Víctimas de la publicidad acudirán a estos eventos “culturales” de los que por higiene ocular y mental convendría huir lo más lejos posible.

Otros, por el contrario, prefieren –preferimos–  los paseos arbolados, revisitar el Prado o leer con calma y atención un buen libro. Por ejemplo, de Eugenio D’Ors.

 

 

[1] “Escalas en lo barroco”, en Arte de Entreguerras. Itinerario del Arte moderno universal (1920-1936), Aguilar, Madrid, pp. 142-143.

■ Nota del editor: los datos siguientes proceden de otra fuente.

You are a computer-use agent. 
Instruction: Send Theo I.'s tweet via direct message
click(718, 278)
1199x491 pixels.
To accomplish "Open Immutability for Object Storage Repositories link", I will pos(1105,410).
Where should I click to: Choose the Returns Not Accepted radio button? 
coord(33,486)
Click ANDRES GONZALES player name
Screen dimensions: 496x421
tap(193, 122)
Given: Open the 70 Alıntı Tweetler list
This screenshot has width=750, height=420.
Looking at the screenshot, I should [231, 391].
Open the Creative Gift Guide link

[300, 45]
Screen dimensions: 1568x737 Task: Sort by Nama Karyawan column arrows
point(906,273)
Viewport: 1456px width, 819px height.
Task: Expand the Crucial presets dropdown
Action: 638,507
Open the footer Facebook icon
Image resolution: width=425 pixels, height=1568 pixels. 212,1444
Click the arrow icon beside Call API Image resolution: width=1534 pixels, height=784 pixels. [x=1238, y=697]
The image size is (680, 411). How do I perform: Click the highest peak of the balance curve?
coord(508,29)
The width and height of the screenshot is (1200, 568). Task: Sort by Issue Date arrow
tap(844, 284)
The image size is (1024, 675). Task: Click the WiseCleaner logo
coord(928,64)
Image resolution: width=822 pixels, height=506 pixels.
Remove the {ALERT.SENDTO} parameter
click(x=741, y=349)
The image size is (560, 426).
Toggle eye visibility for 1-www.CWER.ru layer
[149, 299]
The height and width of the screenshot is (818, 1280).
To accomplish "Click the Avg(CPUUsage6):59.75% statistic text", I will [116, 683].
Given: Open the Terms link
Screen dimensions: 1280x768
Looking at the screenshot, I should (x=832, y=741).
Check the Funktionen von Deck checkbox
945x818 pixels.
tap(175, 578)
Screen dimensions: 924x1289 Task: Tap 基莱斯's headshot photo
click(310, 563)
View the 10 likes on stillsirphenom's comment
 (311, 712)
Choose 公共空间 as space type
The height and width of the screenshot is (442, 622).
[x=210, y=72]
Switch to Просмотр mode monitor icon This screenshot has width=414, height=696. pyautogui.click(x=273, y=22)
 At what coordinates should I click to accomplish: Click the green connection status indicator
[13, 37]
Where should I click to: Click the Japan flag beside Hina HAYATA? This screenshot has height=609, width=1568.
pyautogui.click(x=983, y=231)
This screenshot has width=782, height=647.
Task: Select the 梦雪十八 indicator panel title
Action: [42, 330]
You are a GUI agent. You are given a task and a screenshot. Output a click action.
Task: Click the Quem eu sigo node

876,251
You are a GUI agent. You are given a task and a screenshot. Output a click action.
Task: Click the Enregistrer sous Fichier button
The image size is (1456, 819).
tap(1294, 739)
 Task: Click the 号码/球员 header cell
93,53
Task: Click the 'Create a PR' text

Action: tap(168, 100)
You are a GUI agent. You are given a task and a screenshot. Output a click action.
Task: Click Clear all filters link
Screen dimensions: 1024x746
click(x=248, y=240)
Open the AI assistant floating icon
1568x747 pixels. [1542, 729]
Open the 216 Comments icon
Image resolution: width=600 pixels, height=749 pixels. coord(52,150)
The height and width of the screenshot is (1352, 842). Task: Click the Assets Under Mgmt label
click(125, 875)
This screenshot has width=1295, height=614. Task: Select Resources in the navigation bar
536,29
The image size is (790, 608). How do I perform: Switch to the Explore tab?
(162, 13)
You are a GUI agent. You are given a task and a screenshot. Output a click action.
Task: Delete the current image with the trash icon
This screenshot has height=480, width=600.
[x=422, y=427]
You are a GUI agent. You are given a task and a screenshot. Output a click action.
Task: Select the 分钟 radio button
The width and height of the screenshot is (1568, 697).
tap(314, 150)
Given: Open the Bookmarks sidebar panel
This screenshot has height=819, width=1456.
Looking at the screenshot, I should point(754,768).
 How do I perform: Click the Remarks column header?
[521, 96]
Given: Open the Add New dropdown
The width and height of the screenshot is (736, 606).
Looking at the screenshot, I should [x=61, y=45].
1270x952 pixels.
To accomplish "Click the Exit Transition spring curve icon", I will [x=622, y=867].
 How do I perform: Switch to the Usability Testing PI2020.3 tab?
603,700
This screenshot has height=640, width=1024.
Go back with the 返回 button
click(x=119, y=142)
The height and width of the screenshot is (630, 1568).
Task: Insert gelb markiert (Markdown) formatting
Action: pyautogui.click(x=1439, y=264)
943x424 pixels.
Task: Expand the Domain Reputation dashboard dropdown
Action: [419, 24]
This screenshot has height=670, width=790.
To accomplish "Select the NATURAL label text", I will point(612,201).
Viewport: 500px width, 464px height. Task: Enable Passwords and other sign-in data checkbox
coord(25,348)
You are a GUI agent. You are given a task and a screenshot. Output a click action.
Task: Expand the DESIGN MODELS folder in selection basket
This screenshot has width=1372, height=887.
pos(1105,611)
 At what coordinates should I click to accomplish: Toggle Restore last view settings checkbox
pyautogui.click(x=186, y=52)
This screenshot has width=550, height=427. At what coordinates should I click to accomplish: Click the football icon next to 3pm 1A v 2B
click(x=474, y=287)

[2] “Arte y crítica de arte”, semanario Revista, nº 1, 4 de diciembre de 1952, Barcelona.

[3] Introducción a la crítica de Arte. Tres lecciones en el Museo del Prado, Aguilar, Madrid, 1963, p. 12.

[4] Mis Salones. Itinerario del arte moderno en España, M. Aguilar, Madrid, p. 13).

[5] “Un sabio”. En Tipos trashumantes, Barcelona, 1897.

[6] Introducción a la crítica de Arte. Op. Cit., p.50.

[7] Introducción a la crítica de Arte. Op. Cit., p.82.

[8] Introducción a la crítica de Arte. Op. Cit., p.72.

[9] Mis Salones, Op. Cit., p.27.

[10] Introducción a la crítica de Arte. Op. Cit. p.74.

[11] Introducción a la crítica de Arte. Op. Cit. p 66-67.

[12] Introducción a la crítica de Arte. Op. Cit., p.39.

[13] Arte de Entreguerras. Itinerario del Arte moderno universal (1920-1936), M. Aguilar, Madrid, p. 70.